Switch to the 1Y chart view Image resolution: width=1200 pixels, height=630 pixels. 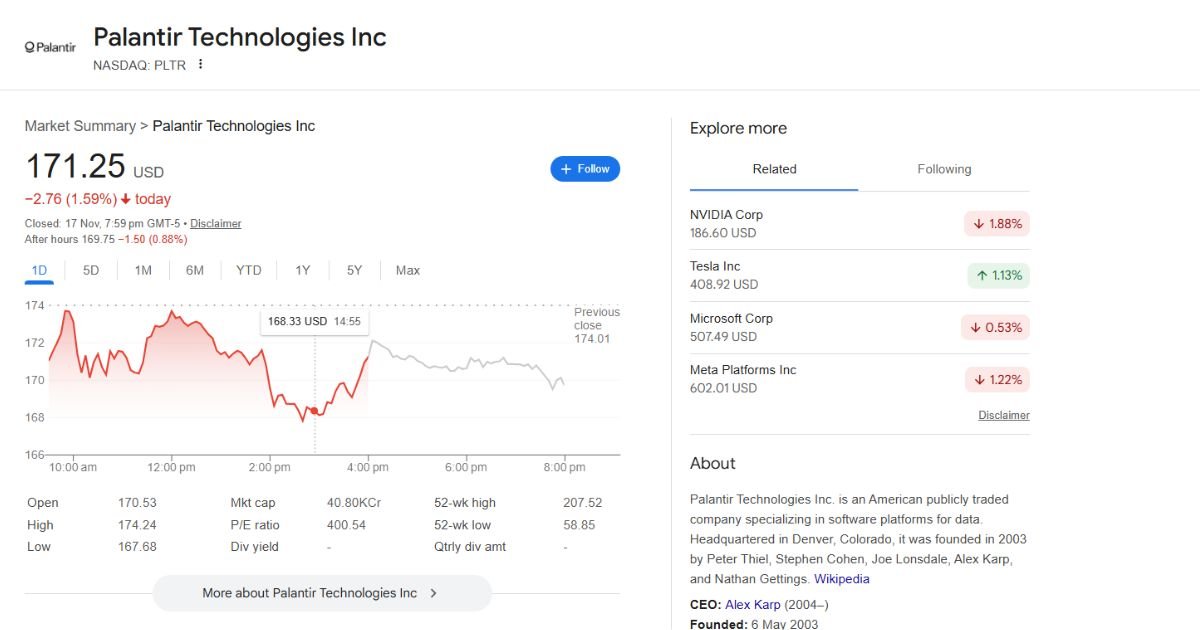303,270
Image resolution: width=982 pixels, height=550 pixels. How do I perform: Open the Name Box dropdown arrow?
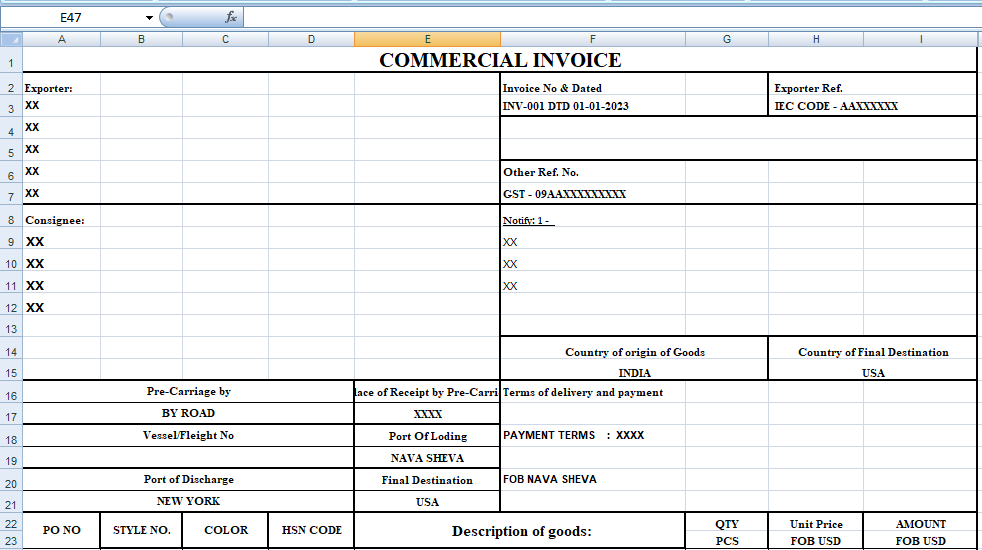(149, 17)
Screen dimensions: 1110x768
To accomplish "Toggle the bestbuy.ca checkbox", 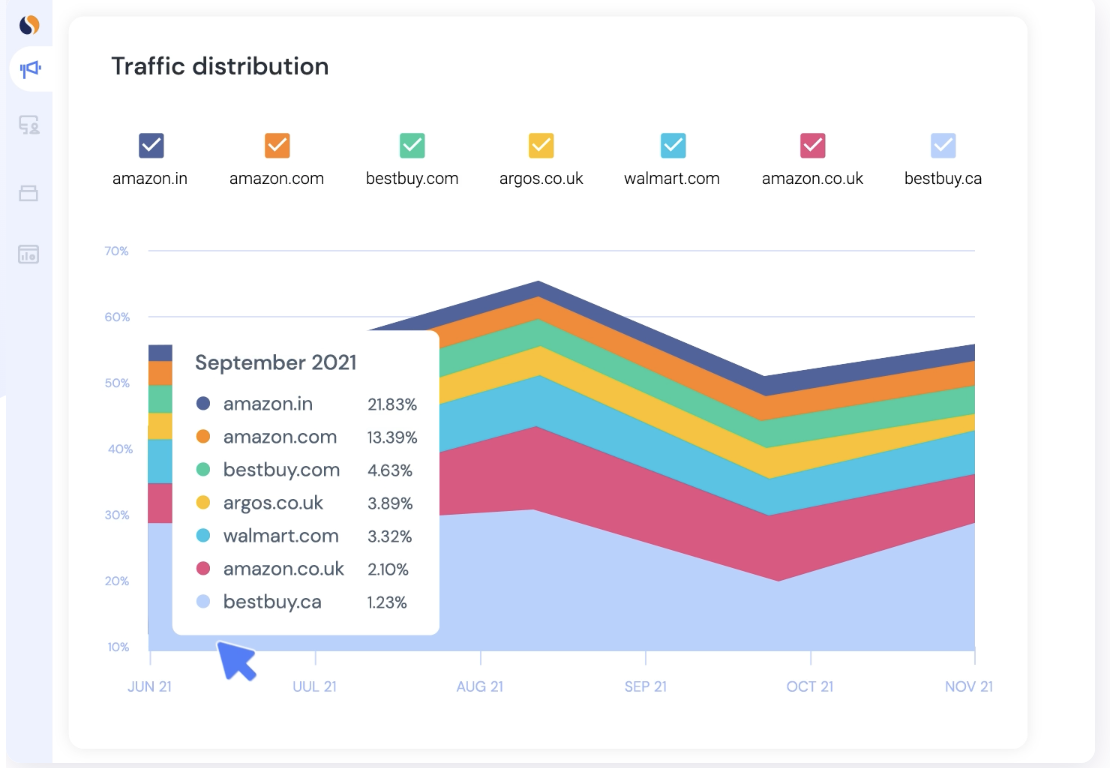I will [x=943, y=146].
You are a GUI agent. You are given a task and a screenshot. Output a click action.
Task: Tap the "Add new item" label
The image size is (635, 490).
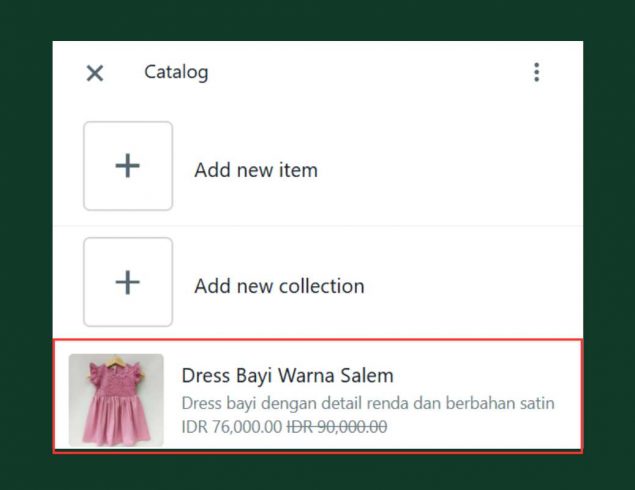256,170
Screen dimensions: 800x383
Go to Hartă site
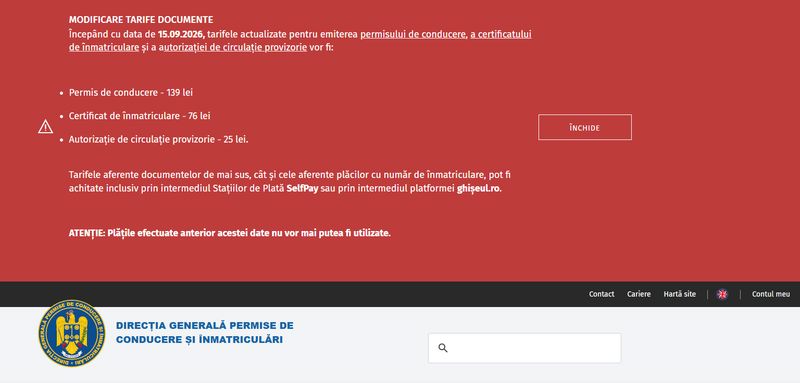680,294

________________

INSTRUCTIONS FOR THE TASK
Return all lines from the material that contain "dimensions".

ANSWER BELOW
Screen dimensions: 1110x768
Screen dimensions: 800x383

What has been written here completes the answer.